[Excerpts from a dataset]
........
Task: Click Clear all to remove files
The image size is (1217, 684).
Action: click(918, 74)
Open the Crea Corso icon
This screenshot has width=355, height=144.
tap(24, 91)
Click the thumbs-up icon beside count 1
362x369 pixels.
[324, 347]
........
Task details :: Write down every line of the data exactly as it appears above.

Result of the task ::
Task: Click Clear all to remove files
The image size is (1217, 684).
Action: click(918, 74)
Open the Crea Corso icon
This screenshot has width=355, height=144.
tap(24, 91)
Click the thumbs-up icon beside count 1
362x369 pixels.
[324, 347]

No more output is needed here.